# Problemas

Como vimos acima, há muitos passos na criação e definição de uma nova rede neural.
A grande parte desses ajustes dependem diretamente do problemas.

Abaixo, listamos alguns problemas. Todos os problemas e datasets usados vem do [Center for Machine Learning and Intelligent Systems](http://archive.ics.uci.edu/ml/datasets.php).


**Seu objetivo é determinar e implementar um modelo para cada problema.**

Isso inclui:

1. definir uma arquitetura.
Por enquanto usando somente camadas [Lineares](https://pytorch.org/docs/stable/nn.html#linear), porém podemos variar as ativações, como [Sigmoid](https://pytorch.org/docs/stable/nn.html#sigmoid), [Tanh](https://pytorch.org/docs/stable/nn.html#tanh), [ReLU](https://pytorch.org/docs/stable/nn.html#relu), [LeakyReLU](https://pytorch.org/docs/stable/generated/torch.nn.LeakyReLU.html), [ELU](https://pytorch.org/docs/stable/generated/torch.nn.ELU.html), [SeLU](https://pytorch.org/docs/stable/generated/torch.nn.SELU.html), [PReLU](https://pytorch.org/docs/stable/generated/torch.nn.PReLU.html), [RReLU](https://pytorch.org/docs/stable/generated/torch.nn.RReLU.html)
2. definir uma função de custo. Algums opções que vimos previamente incluem[L1](https://pytorch.org/docs/stable/nn.html#l1loss), [L2/MSE](https://pytorch.org/docs/stable/nn.html#mseloss), [Huber/SmoothL1](https://pytorch.org/docs/stable/nn.html#smoothl1loss), [*Cross-Entropy*](https://pytorch.org/docs/stable/nn.html#crossentropyloss), [Hinge](https://pytorch.org/docs/stable/nn.html#hingeembeddingloss)), e
3. definir um algoritmo de otimização ([SGD](https://pytorch.org/docs/stable/optim.html#torch.optim.SGD), [RMSProp](https://pytorch.org/docs/stable/optim.html#torch.optim.RMSprop), [Adam](https://pytorch.org/docs/stable/optim.html#torch.optim.Adam))

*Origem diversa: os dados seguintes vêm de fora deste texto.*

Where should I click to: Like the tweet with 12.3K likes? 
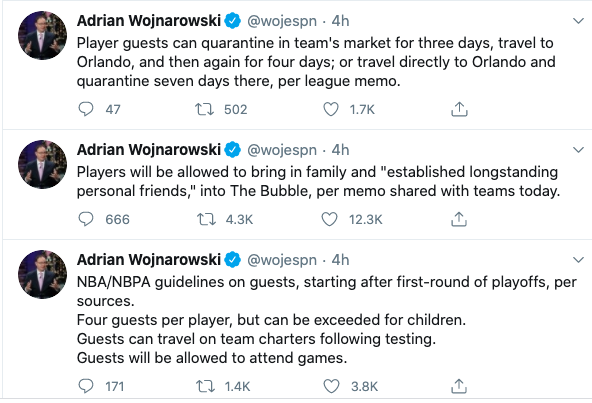[329, 219]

A leitura do dado assim como a função de treinamento já estão implementados para você.

# Preâmbulo

In [1]:
# imports basicos
from sklearn import preprocessing
from sklearn.model_selection import train_test_split

import torch
import torch.nn.functional as F
import torchvision

from torchvision import datasets, transforms
from torch import optim, nn

import os
import sys
import time
import numpy as np

In [2]:
import matplotlib.pyplot as plt
plt.ion()

In [3]:
# Test if GPU is avaliable, if not, use cpu instead
device = torch.device('cuda' if torch.cuda.is_available() else 'cpu')
n = torch.cuda.device_count()
devices_ids = list(range(n))
device

device(type='cuda')

In [4]:
# funções básicas

def load_array(features, labels, batch_size, is_train=True):
    """Construct a Torch data loader"""
    if type(features) != torch.tensor:
        features = torch.tensor(features)
    if type(labels) != torch.tensor:
        labels = torch.tensor(labels)
    dataset = torch.utils.data.TensorDataset(features, labels)
    return torch.utils.data.DataLoader(dataset, batch_size, shuffle=is_train)

def _get_batch(batch):
    """Return features and labels on ctx."""
    features, labels = batch
    if labels.type() != features.type():
        labels = labels.type(features.type())
    return (torch.nn.DataParallel(features, device_ids=devices_ids),
            torch.nn.DataParallel(labels, device_ids=devices_ids), features.shape[0])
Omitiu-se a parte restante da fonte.